Excerpt provided »
════════
A)     Have plenty of dense high quality-pastures!  Cows will perform much better on a dense 8-inch tall pasture then 15-inch tall course pastures.  If you can see bare ground between the grass and clover, you are not getting maximum milk per acre.

B)     Maintain pasture quality!  Graze it when it’s young from 8 inches down to 3 inches.  Young grass is 85% digestible, old grass is only 50% digestible.

C)     Do not overgraze.  If the cows have it down to 3 inches, move on to fresh pasture, put them on a sacrifice lot, or put them in a barn and feed them.  This is very important if you want high yields and long stand life, as well as productive cows.  A good rule to follow is “Take half – Leave Half.”  Overgrazed pastures will be very slow in growing back.  Unlike alfalfa and clover, grass stores its food reserves in the bottom 3 inches of the stem.

D)     Question:  What about the grass around the manure patties?

#1. Put the horses in after the cows are out, but not for long or they will graze it too short.  They will eat some of the grass the cows won’t.

#2. Clip your pastures on a regular basis.  This way new grass can grow which the cows will eat better.  Clipping also keeps down weeds and unpalatable seed-heads, and greatly improves the appearance of the farm.
════════
[Entries for locating text and elements]

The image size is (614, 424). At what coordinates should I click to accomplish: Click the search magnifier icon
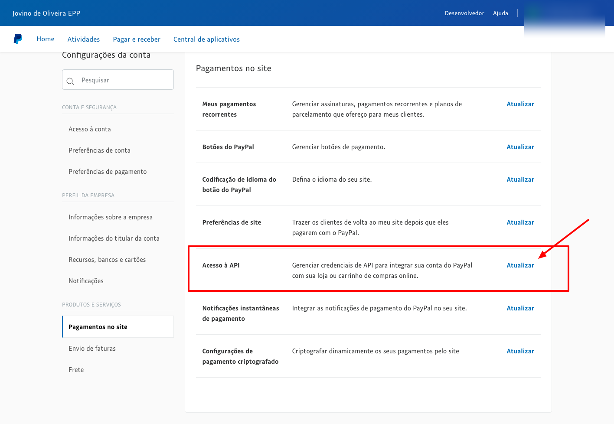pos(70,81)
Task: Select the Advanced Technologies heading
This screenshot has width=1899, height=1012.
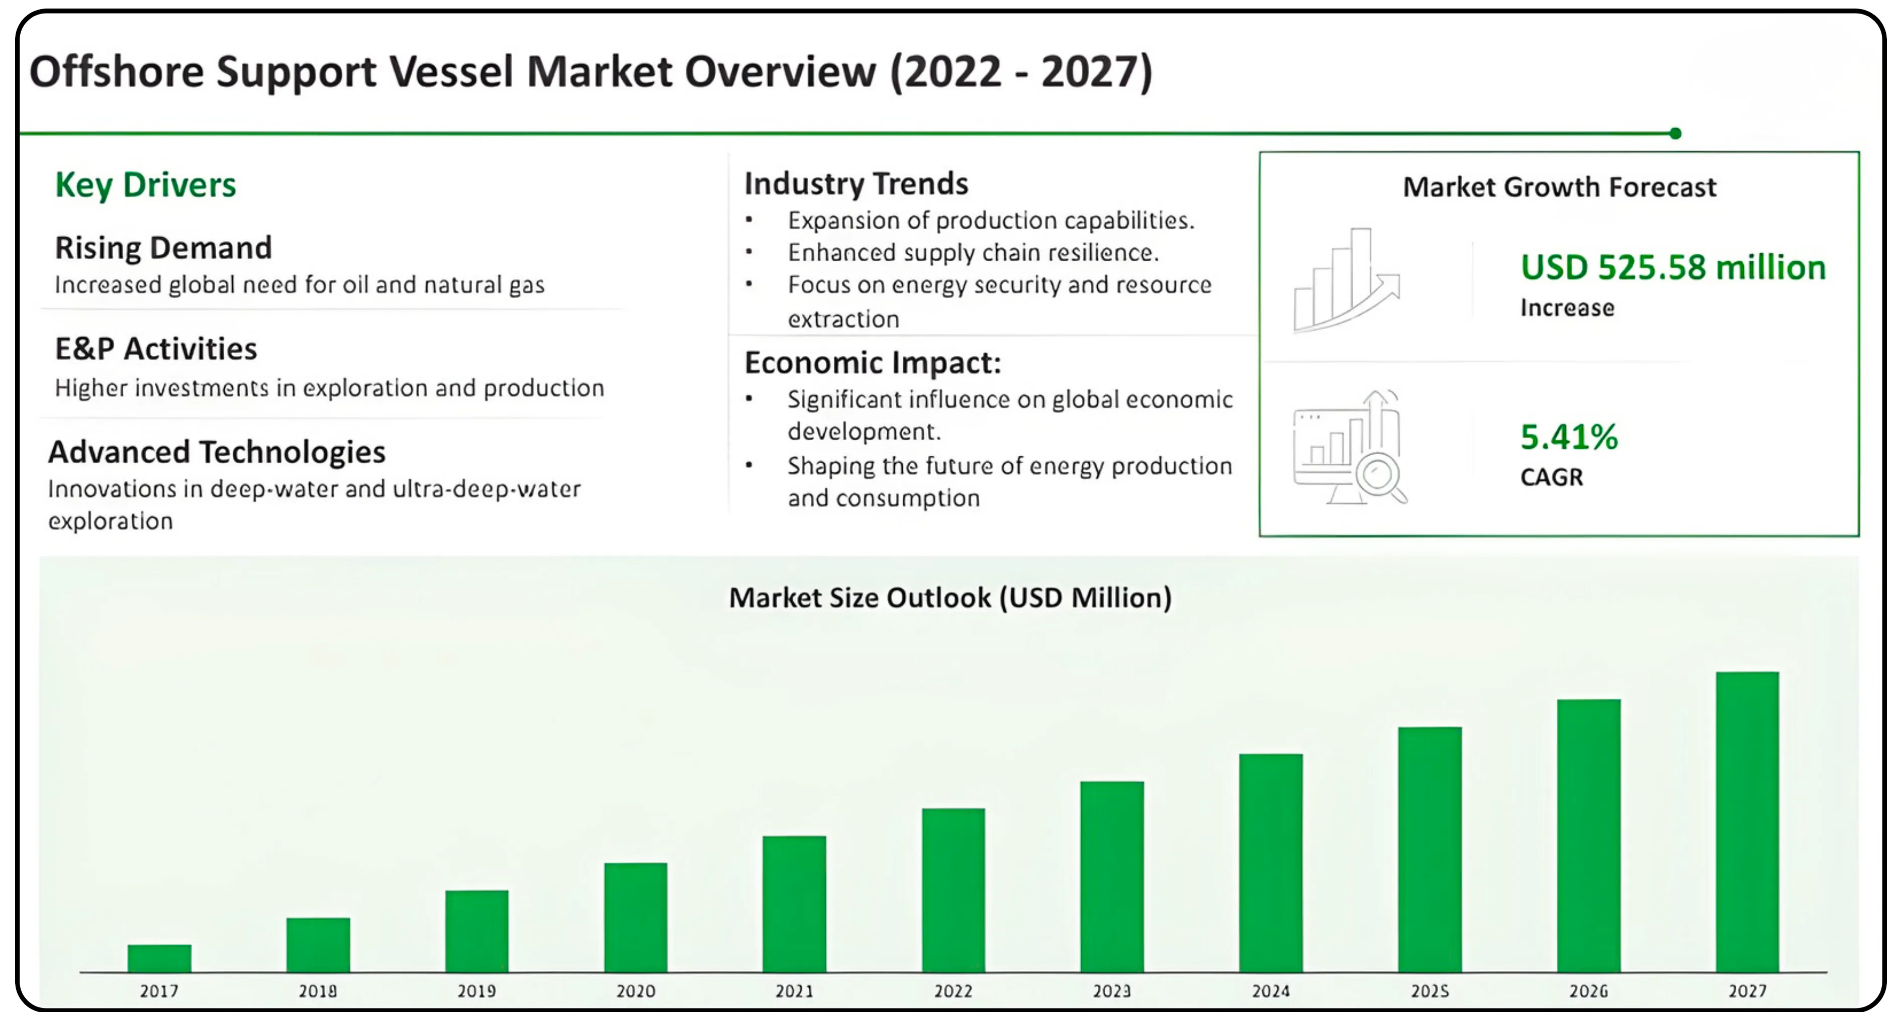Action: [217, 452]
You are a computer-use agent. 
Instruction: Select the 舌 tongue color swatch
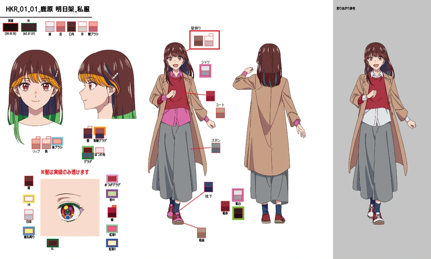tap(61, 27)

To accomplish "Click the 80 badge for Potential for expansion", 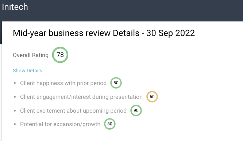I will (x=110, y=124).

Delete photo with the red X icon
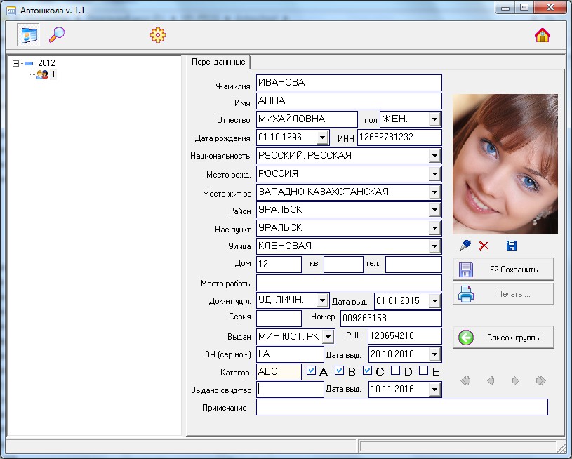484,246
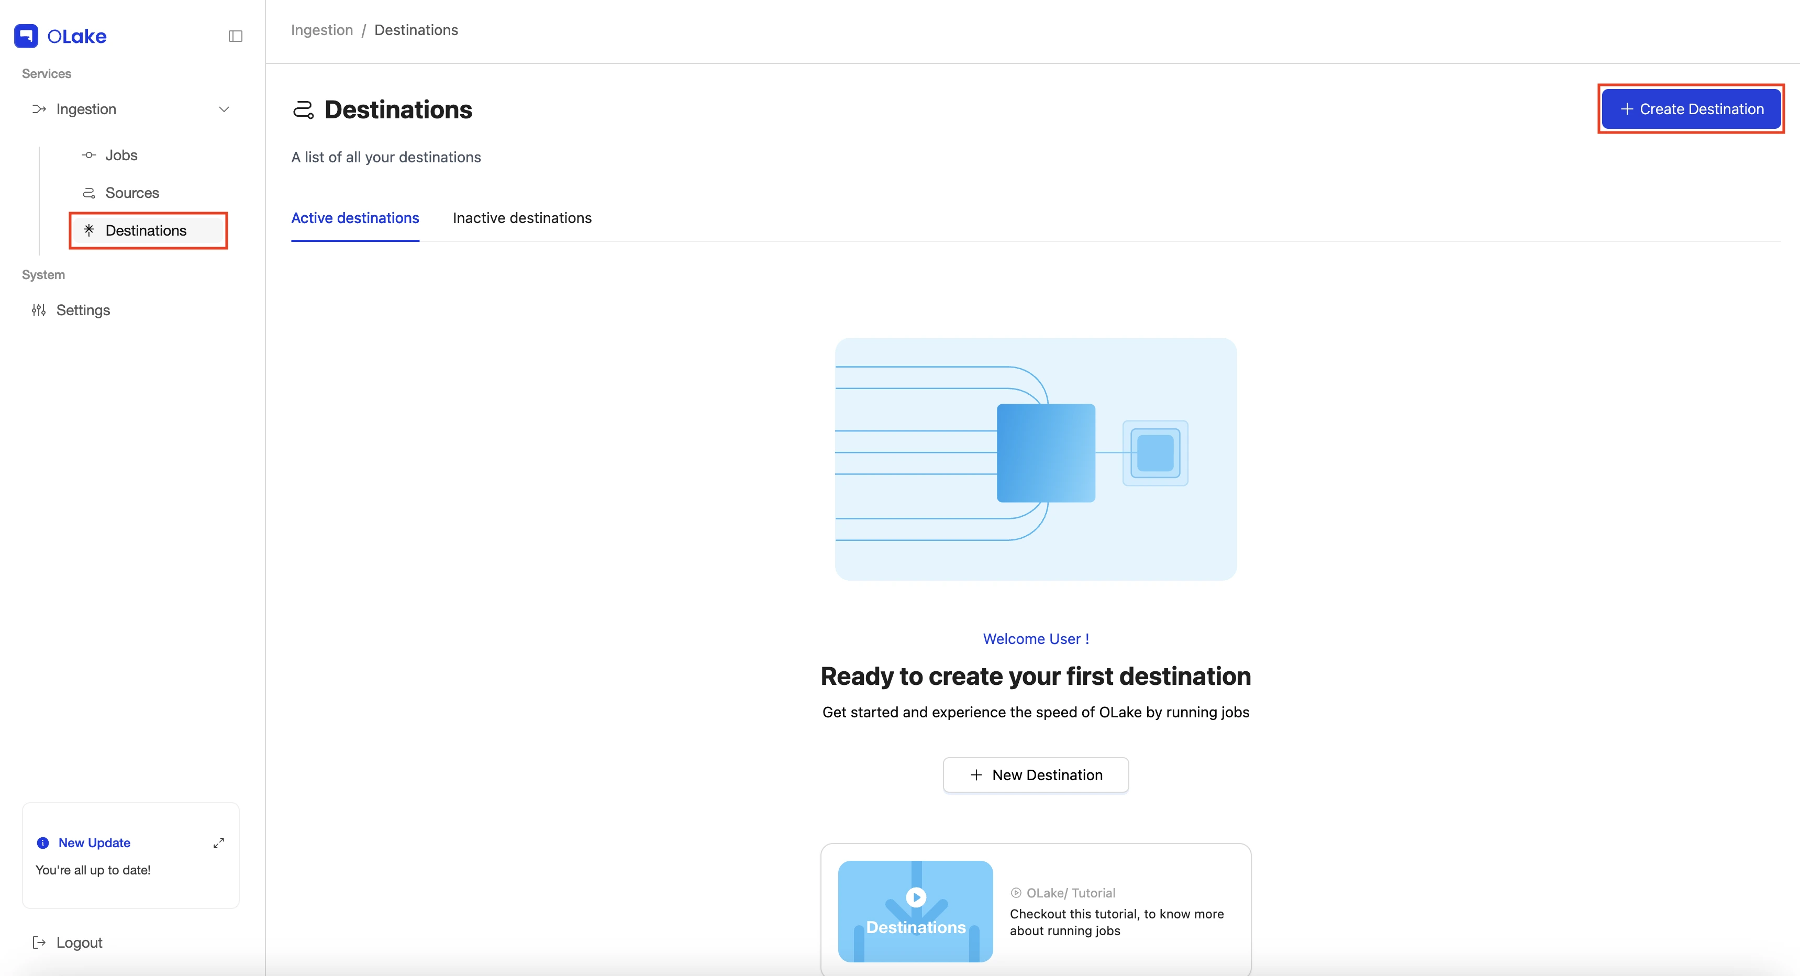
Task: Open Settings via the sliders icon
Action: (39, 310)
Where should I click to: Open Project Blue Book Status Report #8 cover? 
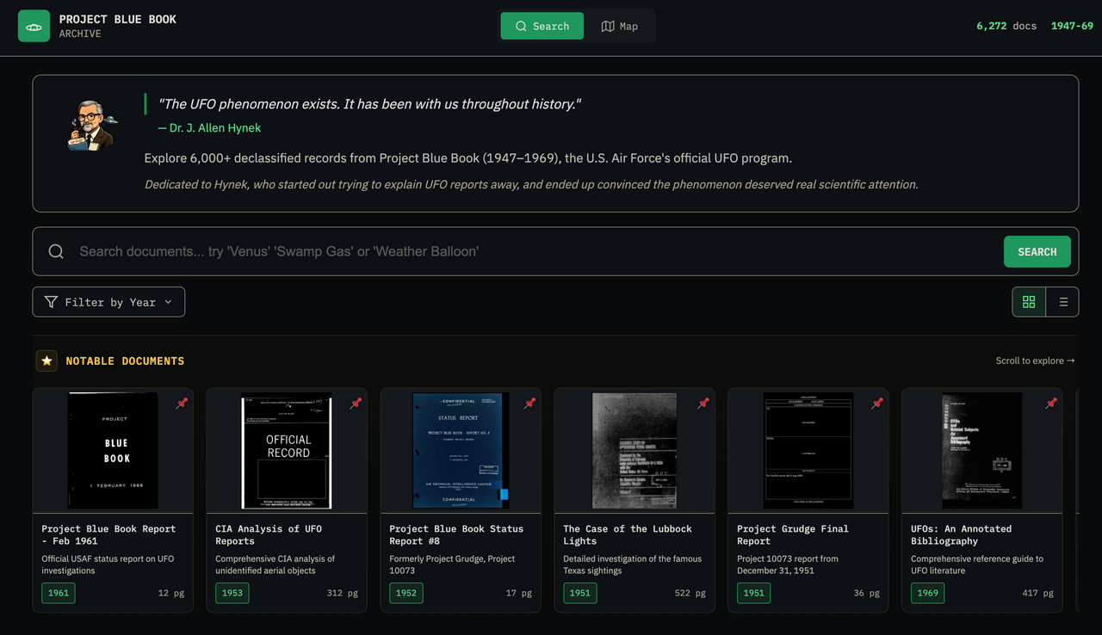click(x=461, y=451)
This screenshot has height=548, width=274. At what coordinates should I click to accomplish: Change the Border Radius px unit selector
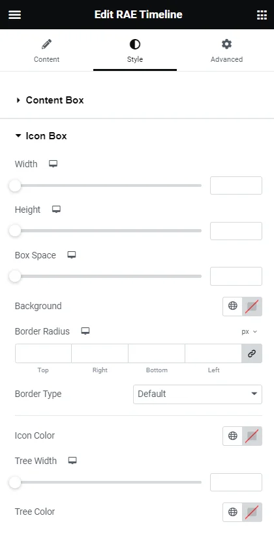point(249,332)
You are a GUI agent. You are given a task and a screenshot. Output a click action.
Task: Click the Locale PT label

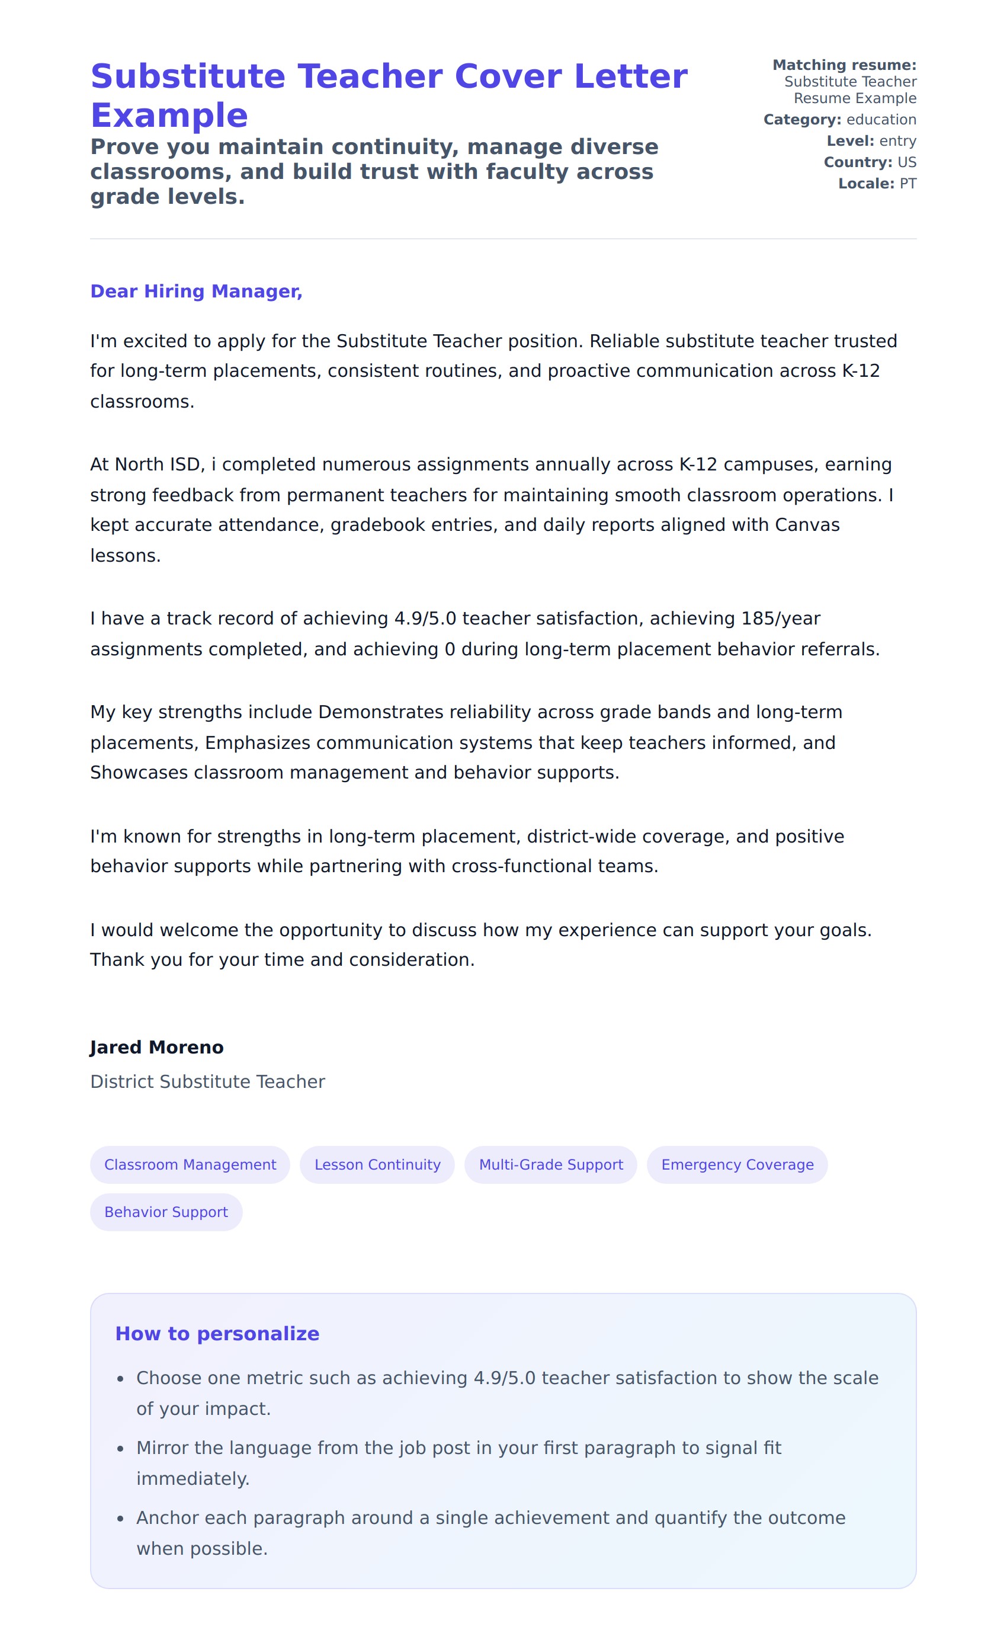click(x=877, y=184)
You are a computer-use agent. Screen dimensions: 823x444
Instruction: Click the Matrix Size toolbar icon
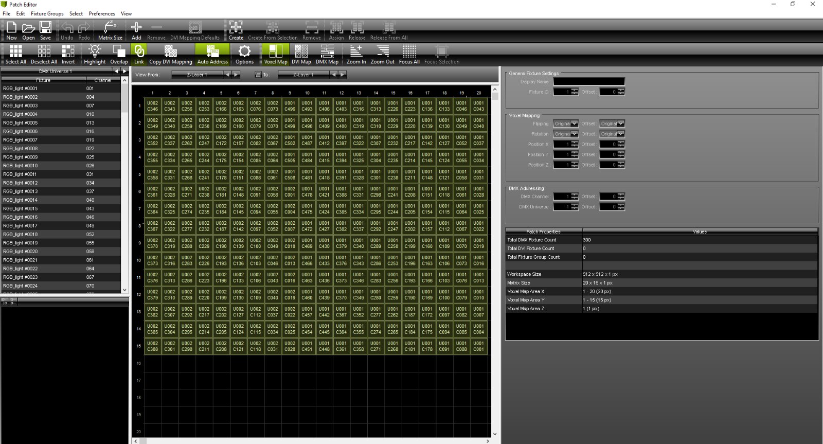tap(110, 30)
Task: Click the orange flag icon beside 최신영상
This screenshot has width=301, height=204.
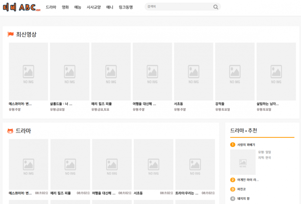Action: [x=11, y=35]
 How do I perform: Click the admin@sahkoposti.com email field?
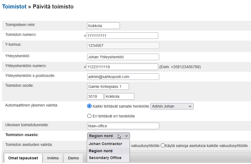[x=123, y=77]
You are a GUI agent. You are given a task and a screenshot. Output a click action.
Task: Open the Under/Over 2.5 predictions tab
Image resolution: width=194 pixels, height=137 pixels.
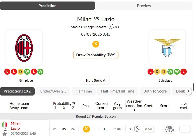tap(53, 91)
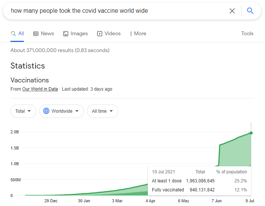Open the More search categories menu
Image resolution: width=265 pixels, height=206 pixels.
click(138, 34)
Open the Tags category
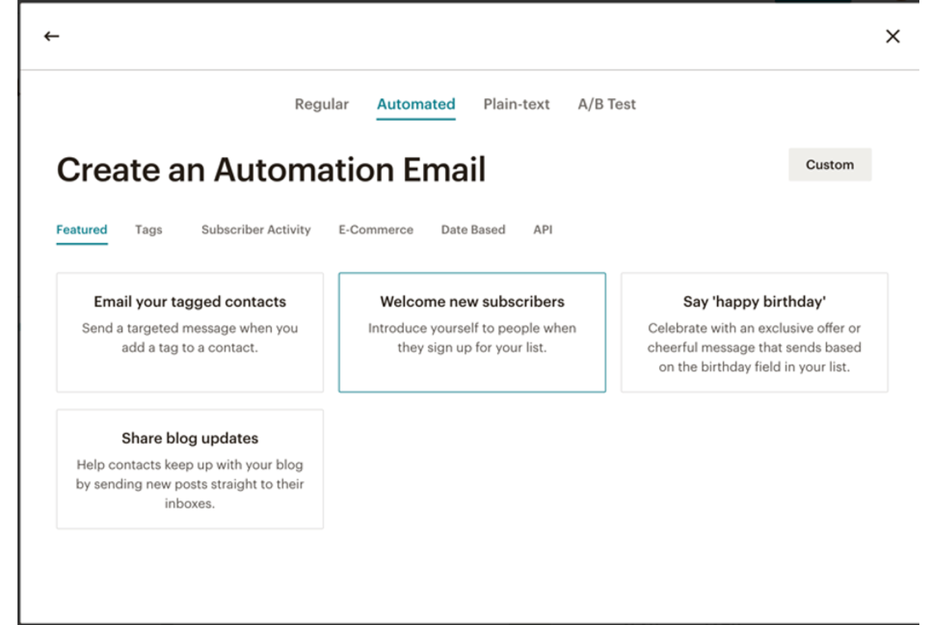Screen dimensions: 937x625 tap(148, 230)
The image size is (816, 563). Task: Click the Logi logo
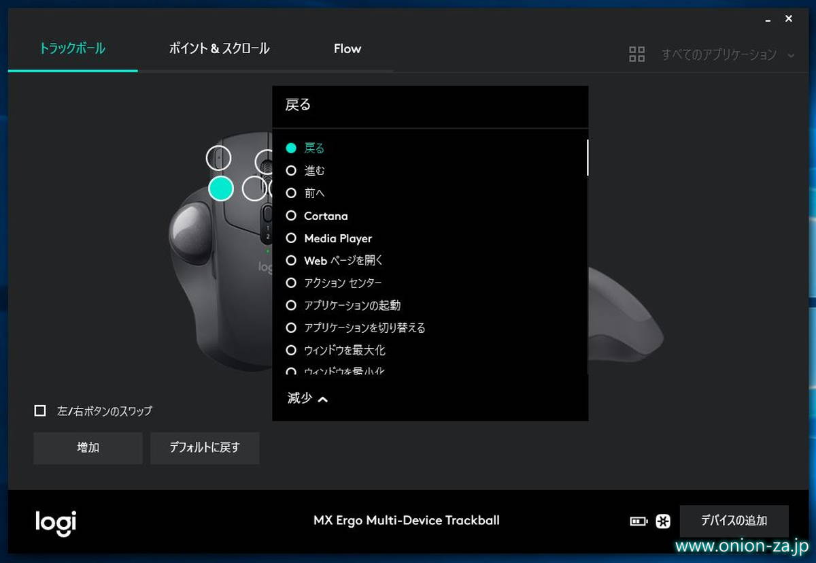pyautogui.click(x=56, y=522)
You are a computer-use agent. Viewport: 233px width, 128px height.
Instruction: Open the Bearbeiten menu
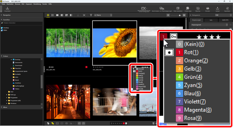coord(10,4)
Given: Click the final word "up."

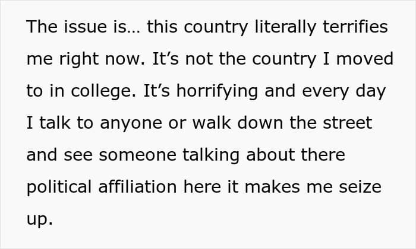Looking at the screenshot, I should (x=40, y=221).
════════
Challenges »
1/ According to the grazing tips, where does grass store its food reserves?
2/ Retype everything in the grazing tips from "D)     Question:  What" down to "of the farm.".
The rows are not needed for this work.

Set of answers »
1/ In the bottom 3 inches of the stem.

2/
D)     Question:  What about the grass around the manure patties?

#1. Put the horses in after the cows are out, but not for long or they will graze it too short.  They will eat some of the grass the cows won’t.

#2. Clip your pastures on a regular basis.  This way new grass can grow which the cows will eat better.  Clipping also keeps down weeds and unpalatable seed-heads, and greatly improves the appearance of the farm.